Recopiez fidèlement le passage de l'extrait sur l'asile climatique qui commence à « Le même auteur » et se termine à « est fondamentalement mensongère. ».

*Extrait du texte*.
↓↓↓
L’auteur de la chronique reproche à la juridiction administrative d’avoir reconnu de manière détournée la qualité de réfugié à un demandeur d’asile sur une base climatique, étendant ainsi le droit d’asile au-delà de ce que prévoit la loi « au point de verser sans la moindre gêne dans l’activisme juridique, en se substituant aux politiques ».
Le même auteur poursuit en reprochant aux juges de s’être arrogé le pouvoir de redéfinir à la lumière de leurs convictions idéologiques les principes fondateurs de nos sociétés, de participer à la manipulation des esprits, de se faire les complices des « activistes immigrationnistes », en procédant à une instrumentalisation idéologique de la crise climatique pour détourner le droit d’asile de son objectif fixé par la loi et les conventions internationales, savoir la protection des réfugiés politiques.
Or, s’il y a bien instrumentalisation idéologique, elle est à rechercher non du côté des juges, mais du côté de Monsieur Bock-Côté, qui pour répandre un venin nauséabond, a d’abord abdiqué le minimum de rigueur que l’on est en droit d’attendre d’un universitaire : lire la décision avant de la critiquer. La présentation qui en est faite est fondamentalement mensongère.
↑↑↑
*Données à analyser*.
↓↓↓
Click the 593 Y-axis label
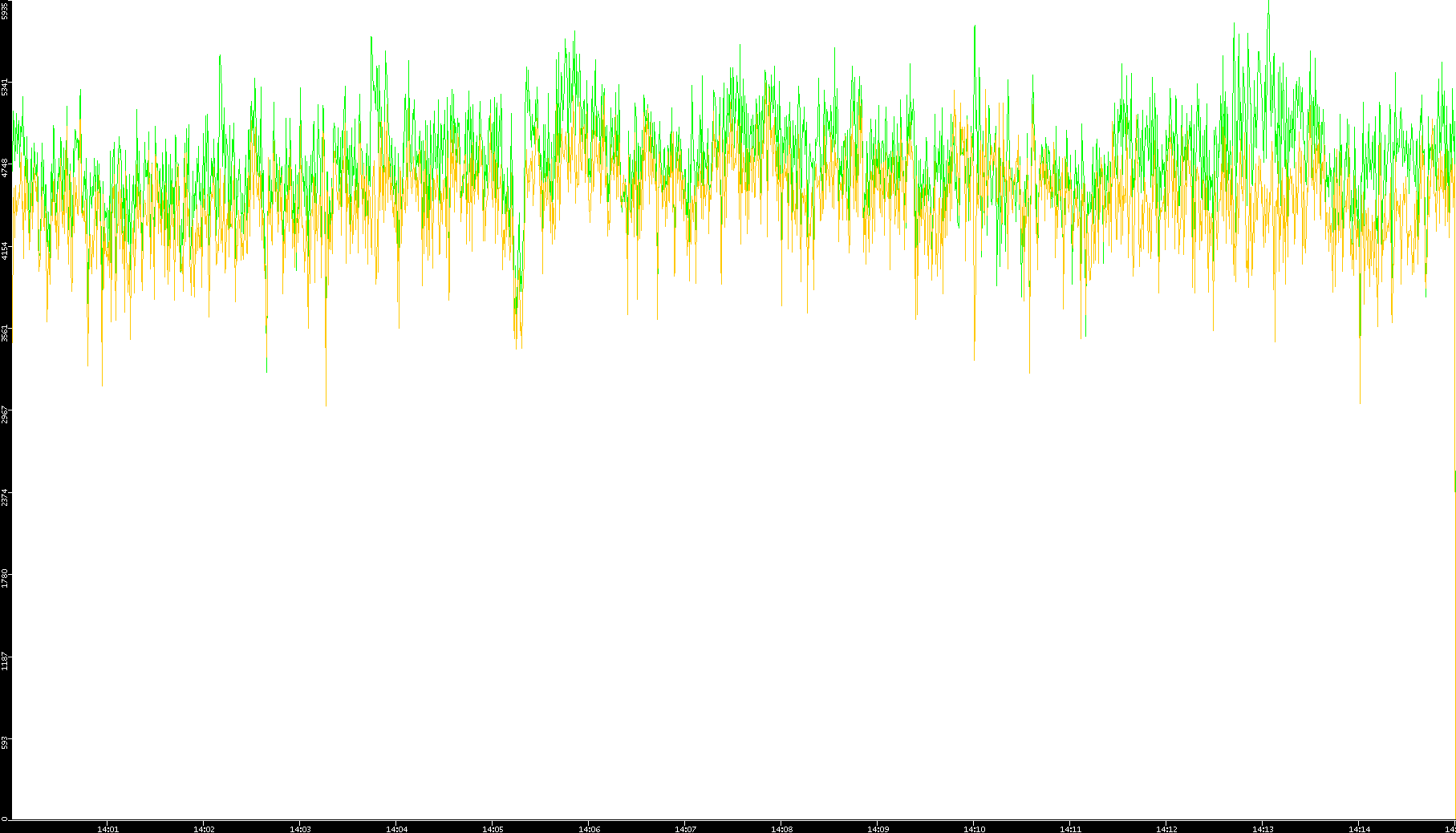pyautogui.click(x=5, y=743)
↑↑↑
↓↓↓
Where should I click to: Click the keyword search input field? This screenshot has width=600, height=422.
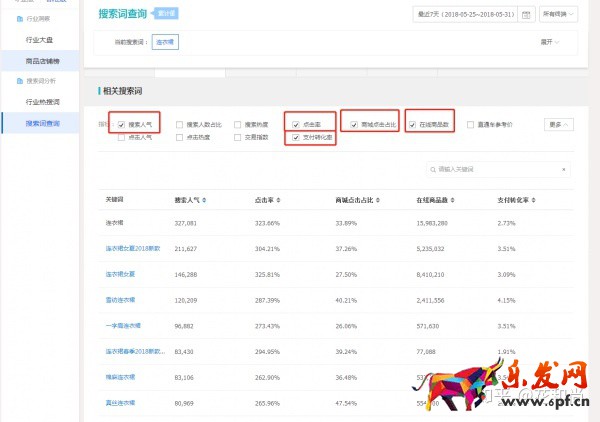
↑↑↑
*Corrigé*.
Le même auteur poursuit en reprochant aux juges de s’être arrogé le pouvoir de redéfinir à la lumière de leurs convictions idéologiques les principes fondateurs de nos sociétés, de participer à la manipulation des esprits, de se faire les complices des « activistes immigrationnistes », en procédant à une instrumentalisation idéologique de la crise climatique pour détourner le droit d’asile de son objectif fixé par la loi et les conventions internationales, savoir la protection des réfugiés politiques.
Or, s’il y a bien instrumentalisation idéologique, elle est à rechercher non du côté des juges, mais du côté de Monsieur Bock-Côté, qui pour répandre un venin nauséabond, a d’abord abdiqué le minimum de rigueur que l’on est en droit d’attendre d’un universitaire : lire la décision avant de la critiquer. La présentation qui en est faite est fondamentalement mensongère.